DATA LISTING:
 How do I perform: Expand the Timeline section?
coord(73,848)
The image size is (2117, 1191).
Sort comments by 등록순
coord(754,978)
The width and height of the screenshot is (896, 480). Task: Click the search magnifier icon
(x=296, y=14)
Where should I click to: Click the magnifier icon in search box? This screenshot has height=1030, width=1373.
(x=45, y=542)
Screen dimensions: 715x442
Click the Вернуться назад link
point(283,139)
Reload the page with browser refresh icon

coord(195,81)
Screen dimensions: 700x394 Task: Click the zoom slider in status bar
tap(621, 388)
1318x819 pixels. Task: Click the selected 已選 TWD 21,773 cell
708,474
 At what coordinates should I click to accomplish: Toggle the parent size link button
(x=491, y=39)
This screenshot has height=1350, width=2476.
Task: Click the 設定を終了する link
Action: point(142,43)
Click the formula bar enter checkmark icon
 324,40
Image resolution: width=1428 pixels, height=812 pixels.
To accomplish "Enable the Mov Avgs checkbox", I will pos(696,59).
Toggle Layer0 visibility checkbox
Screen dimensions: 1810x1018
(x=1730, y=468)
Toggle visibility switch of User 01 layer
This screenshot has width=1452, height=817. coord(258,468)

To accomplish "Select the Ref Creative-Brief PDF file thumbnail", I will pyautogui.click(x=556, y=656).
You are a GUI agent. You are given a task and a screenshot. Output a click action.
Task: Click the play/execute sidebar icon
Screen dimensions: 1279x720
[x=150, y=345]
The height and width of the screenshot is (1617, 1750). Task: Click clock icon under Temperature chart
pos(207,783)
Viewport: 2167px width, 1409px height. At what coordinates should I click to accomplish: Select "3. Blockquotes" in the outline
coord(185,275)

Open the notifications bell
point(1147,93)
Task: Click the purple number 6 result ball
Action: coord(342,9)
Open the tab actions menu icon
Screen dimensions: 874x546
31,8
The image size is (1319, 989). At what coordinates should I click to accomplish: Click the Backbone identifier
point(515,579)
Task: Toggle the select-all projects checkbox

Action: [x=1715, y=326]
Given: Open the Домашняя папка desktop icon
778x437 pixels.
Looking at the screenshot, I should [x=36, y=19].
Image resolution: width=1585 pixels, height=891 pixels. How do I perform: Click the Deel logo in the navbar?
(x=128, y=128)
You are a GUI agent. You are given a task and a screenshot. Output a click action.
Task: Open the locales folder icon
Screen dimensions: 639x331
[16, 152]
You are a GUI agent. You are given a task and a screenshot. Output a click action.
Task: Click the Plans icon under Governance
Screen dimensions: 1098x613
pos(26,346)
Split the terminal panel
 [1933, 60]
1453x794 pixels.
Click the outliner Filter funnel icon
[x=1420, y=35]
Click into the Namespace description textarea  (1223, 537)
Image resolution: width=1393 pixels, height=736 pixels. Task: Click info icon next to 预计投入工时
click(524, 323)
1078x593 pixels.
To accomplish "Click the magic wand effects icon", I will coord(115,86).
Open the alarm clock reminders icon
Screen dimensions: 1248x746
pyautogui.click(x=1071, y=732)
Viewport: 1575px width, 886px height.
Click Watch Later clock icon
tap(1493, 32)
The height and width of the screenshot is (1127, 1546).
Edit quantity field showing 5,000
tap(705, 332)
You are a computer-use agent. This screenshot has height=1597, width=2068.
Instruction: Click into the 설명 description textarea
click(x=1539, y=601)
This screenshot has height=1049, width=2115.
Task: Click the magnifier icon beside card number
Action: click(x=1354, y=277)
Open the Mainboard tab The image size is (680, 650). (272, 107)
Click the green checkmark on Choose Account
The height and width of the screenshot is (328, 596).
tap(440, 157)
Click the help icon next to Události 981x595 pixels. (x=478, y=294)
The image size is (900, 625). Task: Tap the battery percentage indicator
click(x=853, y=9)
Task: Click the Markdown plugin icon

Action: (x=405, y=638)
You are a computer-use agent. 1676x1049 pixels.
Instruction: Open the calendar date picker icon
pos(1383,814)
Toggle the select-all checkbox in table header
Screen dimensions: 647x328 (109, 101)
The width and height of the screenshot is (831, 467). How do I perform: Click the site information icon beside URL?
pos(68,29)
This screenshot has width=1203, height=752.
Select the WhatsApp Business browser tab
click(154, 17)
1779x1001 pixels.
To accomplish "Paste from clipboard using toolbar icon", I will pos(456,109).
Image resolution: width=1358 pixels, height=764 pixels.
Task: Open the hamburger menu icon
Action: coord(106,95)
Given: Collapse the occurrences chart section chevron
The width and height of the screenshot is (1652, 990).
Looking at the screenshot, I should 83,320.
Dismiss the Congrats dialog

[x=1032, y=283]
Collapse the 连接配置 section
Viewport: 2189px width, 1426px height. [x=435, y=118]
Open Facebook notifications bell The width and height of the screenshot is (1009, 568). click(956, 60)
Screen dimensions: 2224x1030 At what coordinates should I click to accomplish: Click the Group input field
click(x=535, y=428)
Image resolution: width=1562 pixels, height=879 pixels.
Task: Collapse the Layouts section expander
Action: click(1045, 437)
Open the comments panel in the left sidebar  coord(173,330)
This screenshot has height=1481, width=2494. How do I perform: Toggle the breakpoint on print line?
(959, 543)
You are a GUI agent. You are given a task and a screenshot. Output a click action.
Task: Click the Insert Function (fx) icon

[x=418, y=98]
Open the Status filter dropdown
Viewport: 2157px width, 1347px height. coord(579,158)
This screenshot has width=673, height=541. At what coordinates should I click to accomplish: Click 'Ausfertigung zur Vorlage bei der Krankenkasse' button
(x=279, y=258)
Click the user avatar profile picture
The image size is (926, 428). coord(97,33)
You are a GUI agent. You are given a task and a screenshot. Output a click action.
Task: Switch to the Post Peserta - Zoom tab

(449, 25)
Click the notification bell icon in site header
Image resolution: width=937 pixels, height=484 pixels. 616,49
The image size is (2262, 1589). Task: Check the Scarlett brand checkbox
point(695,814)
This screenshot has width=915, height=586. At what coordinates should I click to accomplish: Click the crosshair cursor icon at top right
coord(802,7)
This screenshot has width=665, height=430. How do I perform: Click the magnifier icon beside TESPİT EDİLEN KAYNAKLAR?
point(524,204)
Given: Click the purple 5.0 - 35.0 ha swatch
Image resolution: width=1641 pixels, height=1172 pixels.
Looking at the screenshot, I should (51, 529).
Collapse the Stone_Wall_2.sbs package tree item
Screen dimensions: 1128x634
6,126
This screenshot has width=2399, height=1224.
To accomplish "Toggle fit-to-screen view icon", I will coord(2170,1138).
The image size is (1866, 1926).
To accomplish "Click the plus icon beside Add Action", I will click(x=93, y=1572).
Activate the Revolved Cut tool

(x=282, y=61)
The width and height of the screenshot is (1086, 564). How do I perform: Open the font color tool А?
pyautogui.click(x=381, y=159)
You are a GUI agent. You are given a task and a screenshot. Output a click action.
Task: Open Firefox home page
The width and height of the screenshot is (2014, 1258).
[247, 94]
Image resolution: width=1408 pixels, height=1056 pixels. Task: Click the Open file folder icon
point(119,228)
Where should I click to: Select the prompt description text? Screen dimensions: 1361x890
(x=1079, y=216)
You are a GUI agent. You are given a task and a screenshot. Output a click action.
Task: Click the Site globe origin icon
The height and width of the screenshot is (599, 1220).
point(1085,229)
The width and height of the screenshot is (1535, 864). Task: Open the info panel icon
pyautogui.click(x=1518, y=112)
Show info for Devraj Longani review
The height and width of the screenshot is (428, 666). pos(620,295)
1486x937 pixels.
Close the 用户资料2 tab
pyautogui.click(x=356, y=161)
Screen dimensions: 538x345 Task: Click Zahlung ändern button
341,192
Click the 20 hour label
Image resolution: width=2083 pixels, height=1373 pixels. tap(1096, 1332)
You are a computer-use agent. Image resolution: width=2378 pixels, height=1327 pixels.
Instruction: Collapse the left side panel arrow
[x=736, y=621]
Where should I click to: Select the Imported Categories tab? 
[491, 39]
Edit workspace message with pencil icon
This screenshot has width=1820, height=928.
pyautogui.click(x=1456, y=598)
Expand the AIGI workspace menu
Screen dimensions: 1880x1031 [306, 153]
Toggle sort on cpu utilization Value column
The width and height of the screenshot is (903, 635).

ASSIGNMENT: Which lines above run from the one containing "Image resolution: width=1393" down to the one containing "1078x593 pixels."? Repeat exactly those, both ends included, and nothing else.

ANSWER SPACE:
Image resolution: width=1393 pixels, height=736 pixels. Task: Click info icon next to 预计投入工时
click(524, 323)
1078x593 pixels.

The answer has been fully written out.